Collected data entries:

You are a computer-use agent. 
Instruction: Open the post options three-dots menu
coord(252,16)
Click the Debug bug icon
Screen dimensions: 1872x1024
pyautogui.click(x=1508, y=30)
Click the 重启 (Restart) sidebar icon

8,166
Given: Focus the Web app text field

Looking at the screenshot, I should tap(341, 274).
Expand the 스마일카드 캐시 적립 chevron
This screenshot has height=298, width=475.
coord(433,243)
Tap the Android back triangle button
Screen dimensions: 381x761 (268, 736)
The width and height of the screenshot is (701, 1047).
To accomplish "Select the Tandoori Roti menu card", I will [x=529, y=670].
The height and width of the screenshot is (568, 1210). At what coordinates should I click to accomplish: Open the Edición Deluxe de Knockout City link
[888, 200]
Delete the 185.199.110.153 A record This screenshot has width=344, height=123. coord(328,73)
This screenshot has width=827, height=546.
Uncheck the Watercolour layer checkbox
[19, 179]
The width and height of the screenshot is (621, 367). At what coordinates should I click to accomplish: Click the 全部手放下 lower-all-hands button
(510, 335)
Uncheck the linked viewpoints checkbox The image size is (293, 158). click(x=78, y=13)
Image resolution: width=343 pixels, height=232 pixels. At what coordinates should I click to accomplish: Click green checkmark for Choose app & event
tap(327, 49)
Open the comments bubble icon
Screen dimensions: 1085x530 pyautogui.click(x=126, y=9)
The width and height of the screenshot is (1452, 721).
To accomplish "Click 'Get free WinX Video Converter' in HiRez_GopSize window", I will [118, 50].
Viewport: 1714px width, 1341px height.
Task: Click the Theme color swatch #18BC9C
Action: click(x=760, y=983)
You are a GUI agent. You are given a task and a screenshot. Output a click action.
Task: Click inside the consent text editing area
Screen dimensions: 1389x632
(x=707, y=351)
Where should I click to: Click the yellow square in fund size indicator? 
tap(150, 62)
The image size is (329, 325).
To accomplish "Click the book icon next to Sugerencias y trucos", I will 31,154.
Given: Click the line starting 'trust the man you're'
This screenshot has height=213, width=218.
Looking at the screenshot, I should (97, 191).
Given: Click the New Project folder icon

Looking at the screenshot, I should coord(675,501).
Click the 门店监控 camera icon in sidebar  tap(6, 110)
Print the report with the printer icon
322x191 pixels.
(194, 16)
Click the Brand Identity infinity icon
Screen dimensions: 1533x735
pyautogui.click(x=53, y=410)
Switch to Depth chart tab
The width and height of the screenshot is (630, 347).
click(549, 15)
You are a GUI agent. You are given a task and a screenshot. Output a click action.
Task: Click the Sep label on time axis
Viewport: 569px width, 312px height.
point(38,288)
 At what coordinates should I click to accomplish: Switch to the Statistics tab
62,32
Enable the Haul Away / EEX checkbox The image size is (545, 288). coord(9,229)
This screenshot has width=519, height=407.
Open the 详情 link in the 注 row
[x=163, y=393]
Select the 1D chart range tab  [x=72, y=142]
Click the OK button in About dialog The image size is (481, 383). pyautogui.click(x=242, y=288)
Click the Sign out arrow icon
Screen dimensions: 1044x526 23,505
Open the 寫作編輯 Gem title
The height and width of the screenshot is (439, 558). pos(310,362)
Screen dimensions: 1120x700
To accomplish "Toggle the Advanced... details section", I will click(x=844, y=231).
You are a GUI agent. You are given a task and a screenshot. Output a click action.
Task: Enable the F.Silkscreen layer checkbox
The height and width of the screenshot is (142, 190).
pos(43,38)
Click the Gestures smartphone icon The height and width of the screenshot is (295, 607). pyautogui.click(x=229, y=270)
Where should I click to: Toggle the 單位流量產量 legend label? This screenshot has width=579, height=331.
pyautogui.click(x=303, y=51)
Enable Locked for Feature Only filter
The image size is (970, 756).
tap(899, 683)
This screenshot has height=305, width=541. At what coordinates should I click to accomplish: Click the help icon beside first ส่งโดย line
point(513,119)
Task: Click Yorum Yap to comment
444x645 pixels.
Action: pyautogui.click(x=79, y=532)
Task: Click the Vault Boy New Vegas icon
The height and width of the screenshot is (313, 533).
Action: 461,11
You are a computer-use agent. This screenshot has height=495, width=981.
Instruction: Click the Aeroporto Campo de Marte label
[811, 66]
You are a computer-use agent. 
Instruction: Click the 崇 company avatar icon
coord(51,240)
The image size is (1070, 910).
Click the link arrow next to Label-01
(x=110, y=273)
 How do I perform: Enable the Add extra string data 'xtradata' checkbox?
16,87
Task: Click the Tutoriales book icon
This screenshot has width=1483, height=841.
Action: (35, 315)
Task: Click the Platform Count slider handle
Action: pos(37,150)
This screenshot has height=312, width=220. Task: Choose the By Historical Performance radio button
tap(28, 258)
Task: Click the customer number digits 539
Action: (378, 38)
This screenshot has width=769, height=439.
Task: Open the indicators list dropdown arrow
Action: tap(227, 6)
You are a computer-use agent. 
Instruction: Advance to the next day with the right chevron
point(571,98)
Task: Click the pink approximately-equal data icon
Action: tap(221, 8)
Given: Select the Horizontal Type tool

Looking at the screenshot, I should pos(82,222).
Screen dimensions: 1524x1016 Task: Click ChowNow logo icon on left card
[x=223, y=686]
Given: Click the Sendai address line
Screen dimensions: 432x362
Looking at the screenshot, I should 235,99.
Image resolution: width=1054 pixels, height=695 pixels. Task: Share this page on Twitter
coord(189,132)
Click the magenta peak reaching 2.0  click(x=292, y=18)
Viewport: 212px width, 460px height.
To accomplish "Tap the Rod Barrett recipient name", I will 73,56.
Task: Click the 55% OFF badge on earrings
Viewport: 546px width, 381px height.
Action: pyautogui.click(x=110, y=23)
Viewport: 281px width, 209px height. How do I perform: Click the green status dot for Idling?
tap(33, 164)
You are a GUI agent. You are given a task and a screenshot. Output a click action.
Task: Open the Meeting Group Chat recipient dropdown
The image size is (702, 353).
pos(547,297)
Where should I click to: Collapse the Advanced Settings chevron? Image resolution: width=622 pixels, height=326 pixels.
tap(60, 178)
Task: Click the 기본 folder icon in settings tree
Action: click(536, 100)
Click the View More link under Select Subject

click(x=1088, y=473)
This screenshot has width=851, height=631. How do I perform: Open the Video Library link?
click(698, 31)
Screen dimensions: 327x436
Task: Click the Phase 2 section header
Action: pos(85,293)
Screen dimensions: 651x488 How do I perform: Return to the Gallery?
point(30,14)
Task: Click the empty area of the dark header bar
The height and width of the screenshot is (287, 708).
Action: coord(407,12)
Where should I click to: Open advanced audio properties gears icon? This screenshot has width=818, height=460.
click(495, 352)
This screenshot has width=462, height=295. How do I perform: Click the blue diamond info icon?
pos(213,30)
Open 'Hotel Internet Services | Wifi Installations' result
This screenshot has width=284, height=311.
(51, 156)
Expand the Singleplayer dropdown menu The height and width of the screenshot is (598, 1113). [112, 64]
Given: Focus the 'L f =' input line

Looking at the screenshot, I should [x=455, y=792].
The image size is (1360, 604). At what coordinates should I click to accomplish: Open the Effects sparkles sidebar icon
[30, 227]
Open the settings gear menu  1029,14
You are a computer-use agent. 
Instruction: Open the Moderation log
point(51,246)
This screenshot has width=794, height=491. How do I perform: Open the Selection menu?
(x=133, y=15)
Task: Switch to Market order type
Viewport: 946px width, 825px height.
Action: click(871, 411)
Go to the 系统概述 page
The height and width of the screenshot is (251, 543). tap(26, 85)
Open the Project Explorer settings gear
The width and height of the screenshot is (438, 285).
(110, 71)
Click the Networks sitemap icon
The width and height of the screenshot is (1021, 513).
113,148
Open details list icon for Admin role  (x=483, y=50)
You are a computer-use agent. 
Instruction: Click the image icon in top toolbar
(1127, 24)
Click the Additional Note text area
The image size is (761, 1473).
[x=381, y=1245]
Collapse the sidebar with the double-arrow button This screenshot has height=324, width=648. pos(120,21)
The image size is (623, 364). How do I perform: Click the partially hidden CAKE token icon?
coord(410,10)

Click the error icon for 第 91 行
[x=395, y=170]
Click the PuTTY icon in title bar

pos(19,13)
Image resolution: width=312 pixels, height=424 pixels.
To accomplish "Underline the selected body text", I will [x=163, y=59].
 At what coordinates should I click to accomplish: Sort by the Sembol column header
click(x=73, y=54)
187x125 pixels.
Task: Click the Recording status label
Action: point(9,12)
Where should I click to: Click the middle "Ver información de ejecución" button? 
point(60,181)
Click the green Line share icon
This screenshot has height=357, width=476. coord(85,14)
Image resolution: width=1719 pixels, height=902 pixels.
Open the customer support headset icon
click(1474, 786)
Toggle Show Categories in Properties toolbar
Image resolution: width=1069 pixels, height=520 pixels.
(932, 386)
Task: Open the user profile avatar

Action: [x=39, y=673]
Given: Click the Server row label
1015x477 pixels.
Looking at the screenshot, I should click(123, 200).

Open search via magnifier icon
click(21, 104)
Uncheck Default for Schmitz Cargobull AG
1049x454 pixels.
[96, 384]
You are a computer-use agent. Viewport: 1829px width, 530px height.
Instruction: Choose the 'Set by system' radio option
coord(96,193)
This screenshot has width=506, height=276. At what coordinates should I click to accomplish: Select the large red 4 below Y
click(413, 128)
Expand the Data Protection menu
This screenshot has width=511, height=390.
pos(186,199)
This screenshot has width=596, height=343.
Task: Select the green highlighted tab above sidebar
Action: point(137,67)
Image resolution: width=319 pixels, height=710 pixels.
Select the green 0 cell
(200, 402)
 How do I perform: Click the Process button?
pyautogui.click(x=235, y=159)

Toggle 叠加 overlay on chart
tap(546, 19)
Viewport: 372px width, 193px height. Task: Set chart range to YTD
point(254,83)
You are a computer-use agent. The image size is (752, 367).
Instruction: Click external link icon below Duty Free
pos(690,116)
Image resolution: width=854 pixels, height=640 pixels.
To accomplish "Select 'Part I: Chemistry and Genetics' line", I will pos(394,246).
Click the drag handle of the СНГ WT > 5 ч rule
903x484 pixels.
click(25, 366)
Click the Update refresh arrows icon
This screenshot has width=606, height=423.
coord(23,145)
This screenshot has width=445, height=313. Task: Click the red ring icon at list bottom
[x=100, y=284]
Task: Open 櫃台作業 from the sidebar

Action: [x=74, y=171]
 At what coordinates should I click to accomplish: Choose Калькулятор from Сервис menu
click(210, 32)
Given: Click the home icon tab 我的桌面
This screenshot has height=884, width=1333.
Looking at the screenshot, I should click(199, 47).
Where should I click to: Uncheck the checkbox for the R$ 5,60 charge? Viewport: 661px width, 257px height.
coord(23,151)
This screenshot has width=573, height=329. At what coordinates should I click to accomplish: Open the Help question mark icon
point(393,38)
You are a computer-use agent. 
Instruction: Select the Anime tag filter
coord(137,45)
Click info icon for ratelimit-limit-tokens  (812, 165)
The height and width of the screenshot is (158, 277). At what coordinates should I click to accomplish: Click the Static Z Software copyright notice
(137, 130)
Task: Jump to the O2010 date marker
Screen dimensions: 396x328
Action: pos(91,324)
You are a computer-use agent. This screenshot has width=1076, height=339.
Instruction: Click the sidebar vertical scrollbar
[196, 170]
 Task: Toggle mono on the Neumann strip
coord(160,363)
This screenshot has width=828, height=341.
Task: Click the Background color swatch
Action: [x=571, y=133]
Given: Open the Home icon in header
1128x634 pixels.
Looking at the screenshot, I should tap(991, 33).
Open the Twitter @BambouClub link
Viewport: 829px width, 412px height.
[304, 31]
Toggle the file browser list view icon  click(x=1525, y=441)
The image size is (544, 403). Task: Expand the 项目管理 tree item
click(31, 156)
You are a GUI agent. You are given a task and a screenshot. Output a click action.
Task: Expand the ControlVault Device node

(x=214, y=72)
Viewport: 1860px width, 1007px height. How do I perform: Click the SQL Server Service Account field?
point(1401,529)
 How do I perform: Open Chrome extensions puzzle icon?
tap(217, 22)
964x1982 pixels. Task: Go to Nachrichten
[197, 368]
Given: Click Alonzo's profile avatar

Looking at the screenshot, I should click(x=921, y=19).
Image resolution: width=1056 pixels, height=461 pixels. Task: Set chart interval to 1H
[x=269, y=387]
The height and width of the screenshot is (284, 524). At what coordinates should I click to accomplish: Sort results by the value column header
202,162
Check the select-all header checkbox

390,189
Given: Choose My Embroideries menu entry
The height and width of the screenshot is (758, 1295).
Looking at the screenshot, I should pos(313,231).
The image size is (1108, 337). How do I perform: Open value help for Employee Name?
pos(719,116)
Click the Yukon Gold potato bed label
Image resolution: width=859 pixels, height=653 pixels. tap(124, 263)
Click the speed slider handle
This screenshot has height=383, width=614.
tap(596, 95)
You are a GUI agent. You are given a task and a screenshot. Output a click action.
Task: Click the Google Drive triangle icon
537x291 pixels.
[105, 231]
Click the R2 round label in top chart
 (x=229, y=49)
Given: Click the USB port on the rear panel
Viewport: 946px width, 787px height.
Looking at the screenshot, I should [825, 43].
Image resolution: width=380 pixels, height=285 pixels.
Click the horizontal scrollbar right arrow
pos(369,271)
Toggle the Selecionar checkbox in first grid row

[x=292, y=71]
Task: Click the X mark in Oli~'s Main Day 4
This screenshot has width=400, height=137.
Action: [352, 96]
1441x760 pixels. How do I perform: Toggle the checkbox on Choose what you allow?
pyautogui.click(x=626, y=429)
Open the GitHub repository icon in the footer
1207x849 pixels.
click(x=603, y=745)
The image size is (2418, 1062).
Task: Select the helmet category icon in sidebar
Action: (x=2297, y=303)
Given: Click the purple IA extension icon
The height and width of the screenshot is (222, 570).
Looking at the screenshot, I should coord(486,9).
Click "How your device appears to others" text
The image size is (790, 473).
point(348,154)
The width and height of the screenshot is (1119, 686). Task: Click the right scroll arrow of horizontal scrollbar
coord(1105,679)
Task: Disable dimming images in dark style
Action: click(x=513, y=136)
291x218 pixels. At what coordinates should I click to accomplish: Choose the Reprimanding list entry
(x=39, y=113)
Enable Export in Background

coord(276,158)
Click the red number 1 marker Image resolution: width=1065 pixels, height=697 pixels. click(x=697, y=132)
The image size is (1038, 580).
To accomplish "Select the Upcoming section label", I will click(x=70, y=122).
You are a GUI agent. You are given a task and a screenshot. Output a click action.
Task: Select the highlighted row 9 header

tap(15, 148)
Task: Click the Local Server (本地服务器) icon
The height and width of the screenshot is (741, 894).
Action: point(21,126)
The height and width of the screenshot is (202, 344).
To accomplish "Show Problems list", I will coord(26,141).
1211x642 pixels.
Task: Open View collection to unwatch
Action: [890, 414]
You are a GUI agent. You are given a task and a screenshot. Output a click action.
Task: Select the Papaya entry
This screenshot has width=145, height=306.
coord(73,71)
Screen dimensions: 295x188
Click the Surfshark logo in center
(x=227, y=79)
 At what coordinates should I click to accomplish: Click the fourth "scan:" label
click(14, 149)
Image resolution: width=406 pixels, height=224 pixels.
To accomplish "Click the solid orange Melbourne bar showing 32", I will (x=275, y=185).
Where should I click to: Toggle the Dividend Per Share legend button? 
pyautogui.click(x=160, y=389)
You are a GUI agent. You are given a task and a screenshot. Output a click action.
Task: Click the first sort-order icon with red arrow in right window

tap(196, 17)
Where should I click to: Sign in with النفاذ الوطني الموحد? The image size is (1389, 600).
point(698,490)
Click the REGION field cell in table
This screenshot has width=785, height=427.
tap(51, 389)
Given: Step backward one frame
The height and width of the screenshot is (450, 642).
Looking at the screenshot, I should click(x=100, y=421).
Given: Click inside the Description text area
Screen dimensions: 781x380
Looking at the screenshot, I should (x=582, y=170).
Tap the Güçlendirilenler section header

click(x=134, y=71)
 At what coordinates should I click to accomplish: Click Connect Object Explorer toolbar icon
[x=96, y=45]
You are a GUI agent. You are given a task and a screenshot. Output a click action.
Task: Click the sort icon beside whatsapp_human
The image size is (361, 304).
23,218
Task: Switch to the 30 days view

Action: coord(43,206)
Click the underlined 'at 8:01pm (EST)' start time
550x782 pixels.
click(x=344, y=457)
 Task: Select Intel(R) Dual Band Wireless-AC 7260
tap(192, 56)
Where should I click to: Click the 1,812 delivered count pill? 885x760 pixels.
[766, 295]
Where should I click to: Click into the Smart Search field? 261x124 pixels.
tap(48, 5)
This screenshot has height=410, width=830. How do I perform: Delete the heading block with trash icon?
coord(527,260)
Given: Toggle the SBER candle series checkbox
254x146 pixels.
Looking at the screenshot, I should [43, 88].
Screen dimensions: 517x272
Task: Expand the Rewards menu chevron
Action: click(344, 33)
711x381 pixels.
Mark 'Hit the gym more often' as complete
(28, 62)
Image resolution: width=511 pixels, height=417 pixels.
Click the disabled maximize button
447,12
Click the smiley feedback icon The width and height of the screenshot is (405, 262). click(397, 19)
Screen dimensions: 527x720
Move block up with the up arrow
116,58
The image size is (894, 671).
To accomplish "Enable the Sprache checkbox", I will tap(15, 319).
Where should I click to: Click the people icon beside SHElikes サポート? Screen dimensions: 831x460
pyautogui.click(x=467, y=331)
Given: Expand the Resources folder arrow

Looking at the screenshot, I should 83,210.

- ABOUT THIS EXERCISE -
Would you please repeat exactly the lines above, starting at the line with "The height and width of the screenshot is (568, 1210)." and stopping at the line with "Uncheck the linked", both included?

- RESULT OF THE TASK -
The height and width of the screenshot is (568, 1210). At what coordinates should I click to accomplish: Open the Edición Deluxe de Knockout City link
[888, 200]
Delete the 185.199.110.153 A record This screenshot has width=344, height=123. coord(328,73)
This screenshot has width=827, height=546.
Uncheck the Watercolour layer checkbox
[19, 179]
The width and height of the screenshot is (621, 367). At what coordinates should I click to accomplish: Click the 全部手放下 lower-all-hands button
(510, 335)
Uncheck the linked viewpoints checkbox The image size is (293, 158). click(x=78, y=13)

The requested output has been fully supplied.